**Collected data**
===============
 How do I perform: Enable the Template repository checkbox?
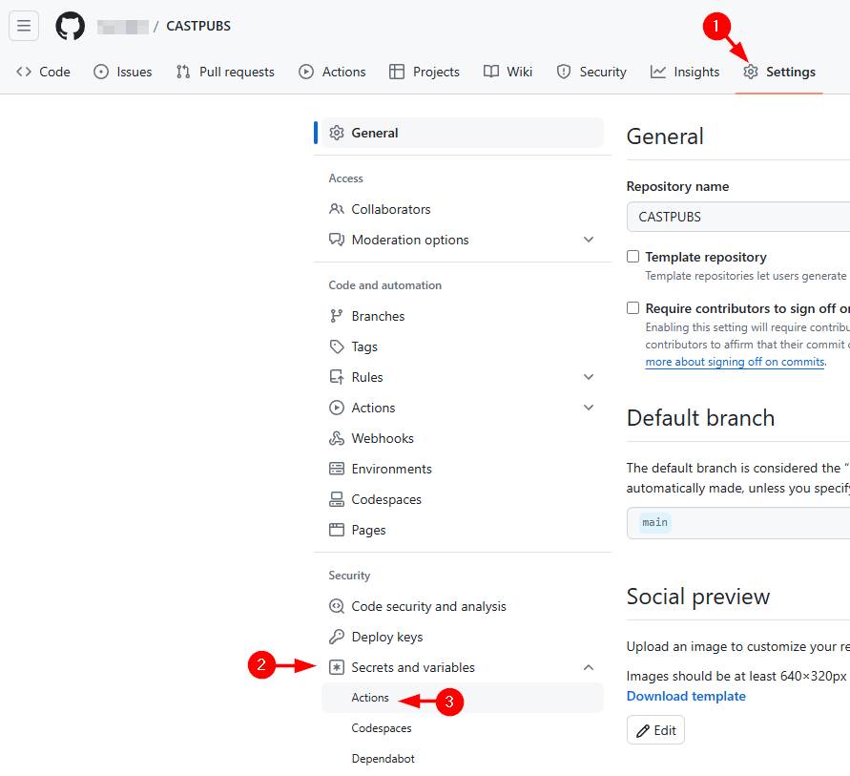point(632,257)
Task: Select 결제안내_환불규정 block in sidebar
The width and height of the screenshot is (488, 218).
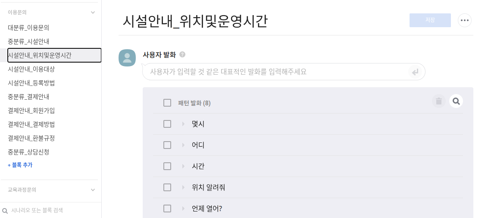Action: click(x=31, y=138)
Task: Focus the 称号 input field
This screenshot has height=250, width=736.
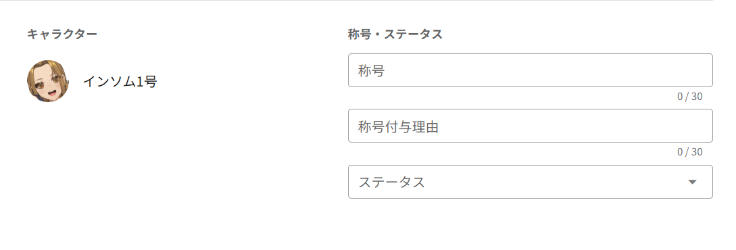Action: point(531,70)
===============
**Task requirements**
Leave the pictures out and print every record exactly.

**Reply**
 How do I perform: Enable the Template repository checkbox?
point(632,257)
Task: Select 결제안내_환불규정 block in sidebar
The width and height of the screenshot is (488, 218).
Action: click(x=31, y=138)
Task: Focus the 称号 input field
This screenshot has height=250, width=736.
Action: point(531,70)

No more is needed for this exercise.